Nobel Prize winner or not, ElBaradei was wrong on Syria. If he's also wrong on Iran then whose interests are being served? And how much more dangerous is the world and our corner of it as a result?

1-Jun-11: 'Mysterious' blast in Gaza

One of many PRC moments in the media [Source
From a Khaled Abu Toameh report in today's Jerusalem Post:
Three Palestinian gunmen were killed on Tuesday in a mysterious explosion in a military training base near Rafah in the Gaza Strip, Palestinian security sources in Gaza said. The sources said that the explosion occurred inside a training base belonging to the armed wing of the Popular Resistance Committees, an alliance of armed groups in the Gaza Strip... Local journalists said that several other people were wounded in the blast, which also caused huge damage.
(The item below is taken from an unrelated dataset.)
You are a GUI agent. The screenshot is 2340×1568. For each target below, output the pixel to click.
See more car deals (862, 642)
Hamas policemen sealed off the area and launched an investigation.
Popular Resistance Committees' work is defined in a Wikipedia entry as specialized "in planting roadside bombs and vehicle explosive charges - directed against military and civilian convoys in the Gaza Strip". One of those 'military and civilian convoys' was a sole vehicle driven by an unarmed and pregnant Jewish woman, Tali Hatuel, and carrying her four daughters aged 2 to 11. PRC took credit for the attack on this convoy on May 2, 2004 in which all the occupants of the family car were murdered.
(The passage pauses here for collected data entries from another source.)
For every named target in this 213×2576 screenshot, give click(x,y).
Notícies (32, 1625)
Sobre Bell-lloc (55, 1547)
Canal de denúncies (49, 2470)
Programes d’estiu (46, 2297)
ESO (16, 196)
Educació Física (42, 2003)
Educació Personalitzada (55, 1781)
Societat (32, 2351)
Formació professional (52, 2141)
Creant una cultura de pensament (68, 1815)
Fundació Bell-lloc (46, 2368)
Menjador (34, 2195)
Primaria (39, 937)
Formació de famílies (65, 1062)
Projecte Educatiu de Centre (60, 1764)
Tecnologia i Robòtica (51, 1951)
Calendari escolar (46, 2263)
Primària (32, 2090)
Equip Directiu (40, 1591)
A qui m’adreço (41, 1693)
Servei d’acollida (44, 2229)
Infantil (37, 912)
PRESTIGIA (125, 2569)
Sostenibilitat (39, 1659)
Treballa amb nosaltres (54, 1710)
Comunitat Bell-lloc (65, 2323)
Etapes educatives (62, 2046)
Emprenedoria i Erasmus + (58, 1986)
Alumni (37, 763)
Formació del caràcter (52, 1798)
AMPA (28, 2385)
The organization is defined here as
a kind of Hamas sub-contractor, carrying out attention-getting attacks against Israel. Handling the PRC behind the scenes enables Hamas to encourage terrorist attacks against Israel while outwardly maintaining its policy of restraint and coping with the political exigencies resulting from the composition of its government. Hamas provides the PRC with extensive operational support, including monthly funding, and providing arms, training and operational instructions.
It has been at the center of agitation within Palestinian Arab circles at various times, having attacked and kidnapped a number of public figures including police commander Razi Jebali (July 2004). It kidnapped and murdered Mousa Arafat, the head of PA Military Intelligence and cousin of Yassir; and made troublesome allegations against Palestinian Minister for Internal Security Nasir Yusuf, politician Muhammed Dahlan and other high-profile figures. They have their enemies. Still, five years ago,  the head of the PRC, Jamal Abu Samhadana, was appointed to be in charge of building the Hamas-Palestinian army under the supervision of the Hamas Interior Ministry.

Not so surprising then that Hamas, like any concerned investor, would want to have an investigation.